_Exercise task_
Retype the entries below precisely, line for line, keeping every character as it is.

_Dataset rows_
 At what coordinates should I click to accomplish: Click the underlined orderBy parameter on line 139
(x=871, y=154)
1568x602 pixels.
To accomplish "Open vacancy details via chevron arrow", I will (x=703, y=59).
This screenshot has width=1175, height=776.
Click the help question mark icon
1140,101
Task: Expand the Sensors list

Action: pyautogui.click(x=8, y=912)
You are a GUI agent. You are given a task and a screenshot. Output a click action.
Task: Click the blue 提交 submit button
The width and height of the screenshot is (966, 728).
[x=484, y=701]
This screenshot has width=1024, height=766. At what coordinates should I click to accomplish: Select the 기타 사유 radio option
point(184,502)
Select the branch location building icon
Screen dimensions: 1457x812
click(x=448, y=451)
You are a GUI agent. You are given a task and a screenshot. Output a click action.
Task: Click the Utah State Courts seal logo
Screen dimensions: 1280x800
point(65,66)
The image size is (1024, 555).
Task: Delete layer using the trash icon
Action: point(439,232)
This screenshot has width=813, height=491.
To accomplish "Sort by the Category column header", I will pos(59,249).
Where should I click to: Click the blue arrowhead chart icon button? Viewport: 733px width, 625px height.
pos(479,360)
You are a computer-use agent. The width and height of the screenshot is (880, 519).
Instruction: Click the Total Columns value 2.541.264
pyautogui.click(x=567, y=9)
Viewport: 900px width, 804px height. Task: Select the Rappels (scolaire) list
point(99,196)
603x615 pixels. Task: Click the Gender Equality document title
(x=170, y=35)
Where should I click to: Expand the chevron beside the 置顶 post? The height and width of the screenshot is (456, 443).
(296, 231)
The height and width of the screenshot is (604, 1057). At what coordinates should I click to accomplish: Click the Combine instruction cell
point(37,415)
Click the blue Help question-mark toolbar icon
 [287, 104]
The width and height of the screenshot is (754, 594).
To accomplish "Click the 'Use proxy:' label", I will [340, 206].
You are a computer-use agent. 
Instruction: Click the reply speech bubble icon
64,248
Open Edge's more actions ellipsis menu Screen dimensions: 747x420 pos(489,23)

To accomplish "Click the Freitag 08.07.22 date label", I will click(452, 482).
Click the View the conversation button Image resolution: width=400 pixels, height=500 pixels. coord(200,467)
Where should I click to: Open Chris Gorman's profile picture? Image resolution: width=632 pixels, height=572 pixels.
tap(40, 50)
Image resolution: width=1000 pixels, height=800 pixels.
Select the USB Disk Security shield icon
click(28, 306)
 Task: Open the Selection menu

_Finished answer_
 At what coordinates should I click to accomplish: Click the underlined orderBy parameter on line 139
(x=871, y=154)
1568x602 pixels.
To accomplish "Open vacancy details via chevron arrow", I will (x=703, y=59).
This screenshot has width=1175, height=776.
Click the help question mark icon
1140,101
Task: Expand the Sensors list

Action: pyautogui.click(x=8, y=912)
You are a GUI agent. You are given a task and a screenshot. Output a click action.
Task: Click the blue 提交 submit button
The width and height of the screenshot is (966, 728).
[x=484, y=701]
This screenshot has width=1024, height=766. At what coordinates should I click to accomplish: Select the 기타 사유 radio option
point(184,502)
Select the branch location building icon
Screen dimensions: 1457x812
click(x=448, y=451)
You are a GUI agent. You are given a task and a screenshot. Output a click action.
Task: Click the Utah State Courts seal logo
Screen dimensions: 1280x800
point(65,66)
The image size is (1024, 555).
Task: Delete layer using the trash icon
Action: point(439,232)
This screenshot has width=813, height=491.
To accomplish "Sort by the Category column header", I will pos(59,249).
Where should I click to: Click the blue arrowhead chart icon button? Viewport: 733px width, 625px height.
pos(479,360)
You are a computer-use agent. The width and height of the screenshot is (880, 519).
Instruction: Click the Total Columns value 2.541.264
pyautogui.click(x=567, y=9)
Viewport: 900px width, 804px height. Task: Select the Rappels (scolaire) list
point(99,196)
603x615 pixels. Task: Click the Gender Equality document title
(x=170, y=35)
Where should I click to: Expand the chevron beside the 置顶 post? The height and width of the screenshot is (456, 443).
(296, 231)
The height and width of the screenshot is (604, 1057). At what coordinates should I click to accomplish: Click the Combine instruction cell
point(37,415)
Click the blue Help question-mark toolbar icon
 [287, 104]
The width and height of the screenshot is (754, 594).
To accomplish "Click the 'Use proxy:' label", I will [340, 206].
You are a computer-use agent. 
Instruction: Click the reply speech bubble icon
64,248
Open Edge's more actions ellipsis menu Screen dimensions: 747x420 pos(489,23)

To accomplish "Click the Freitag 08.07.22 date label", I will click(452, 482).
Click the View the conversation button Image resolution: width=400 pixels, height=500 pixels. coord(200,467)
Where should I click to: Open Chris Gorman's profile picture? Image resolution: width=632 pixels, height=572 pixels.
tap(40, 50)
Image resolution: width=1000 pixels, height=800 pixels.
Select the USB Disk Security shield icon
click(28, 306)
 Task: Open the Selection menu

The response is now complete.